U.S. Marines Embrace Biodiesel Fuel
CAMP LEJEUNE, North Carolina, July 18, 2011 (ENS) – The first shipment of biodiesel fuel grown and processed in North Carolina for the military will arrive today at Marine Corps Base Camp Lejeune.
Marine Corps Maj. Gen. Carl B. Jensen, commanding general of Marine Corps Installations East, and State Senator Harry Brown will be on hand to mark what officials are calling a “watershed event” in the military’s ongoing effort to increase its use of domestically produced renewable fuels.
The delivery culminates years of collaboration facilitated by North Carolina Eastern Region’s Military Growth Task Force through an initiative known as “Fuel the Force,” Camp Lejeune officials said.
“The project is a partnership between North Carolina’s two leading industries – the military and agriculture – and promotes development of the processes and infrastructure necessary for North Carolina’s farmers to provide the renewable fuels required by North Carolina’s warriors,” officials said in a statement announcing the delivery.
The military must meet federal mandates to reduce its energy consumption 30 percent by 2015, while increasing its use of renewable energy. Maj. Gen. Jensen detailed his energy needs at the task force’s regional biofuels symposium last year.
“I believe strongly that we have got to break our dependence on petrochemicals,” he said. “It has got to start somewhere, and it might as well start with the military.”
Since then, a team of farmers, entrepreneurs, economic developers, elected officials, environmental groups, educators and interested citizens worked together to make the vision a reality.
Humvee on a practice course at Camp LeJeune (Photo courtesy U.S. Marines)
The establishment of regional production capacity will reduce, and eventually eliminate, the need to import fuels from distant locations, officials said.
Through “Fuel the Force,” North Carolina’s armed forces members working together with farmers have sown the seeds of a North Carolina biofuels industry that is environmentally, logistically and fiscally sustainable, the announcement said.
Camp Lejeune is located on North Carolina’s Atlantic coast. Far on the oppposite side of the country, in Hawaii, the Marines are involved in a Biodiesel Crop Demonstration Project.
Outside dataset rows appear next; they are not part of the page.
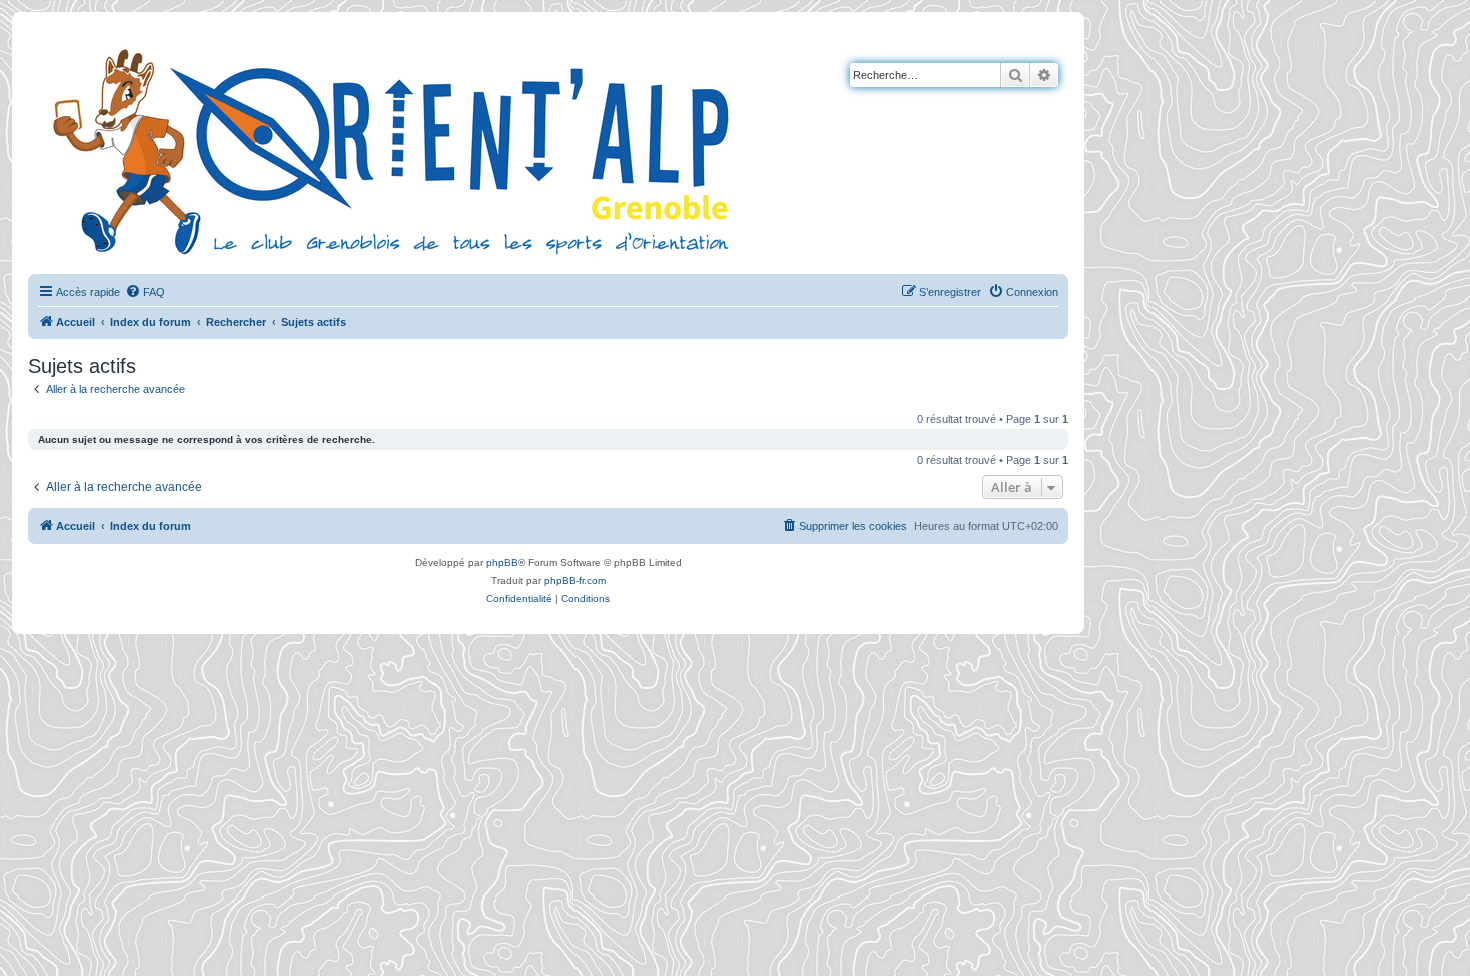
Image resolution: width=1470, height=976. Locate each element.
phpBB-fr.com (575, 580)
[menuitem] (145, 292)
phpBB (502, 562)
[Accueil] (394, 149)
The project is a combined effort between Pacific Biodiesel, Inc., the U.S. Marine Corps, the U.S. Army Corps of Engineers Research and Development Center, and Army Installation Management Command, Pacific.
“Marine Corps Base Hawaii has taken the lead in the race for renewable energy solutions and security in the state,” said Hawaii Governor Neil Abercrombie in February.
Abercrombie initiated a $2.4 million appropriation for the project during his time as a U.S. Congressman representing Hawaii.
The first step of the project is locating suitable land to grow biofuel crops. Pacific Biodiesel is looking at sites on the Big Island, Maui and central Oahu. Plants will be selected based on the geographical climate. Kukui nut and sunflower oils are best suited for Hawaiian meteorological conditions, according to Eileen O’Hara who handles business development for Big Island Biodiesel.
Governor Abercrombie said the project will demonstrate the potential for commercial scale oil seed crop production in Hawaii, as well as expand the capability of the U.S. military to advance its renewable fuel usage and enhance energy security, while supporting the energy goals set by the Department of Defense and the State of Hawaii.
Even now, Marine Corps Base Hawaii turns used cooking oil from chow halls into biodiesel fuel.
The Marine Corps is pushing to fulfill the Secretary of the Navy’s energy initiative. By 2025, the plan is to have the Navy Department, of which the Marine Corps is a part, operating with half of its fuel supply derived from alternatives to petroleum.
Marines in combat aren’t yet using cottonseed or rapeseed oils as biofuel, but officials at Marine Corps Systems Command said they could be doing so in the near future.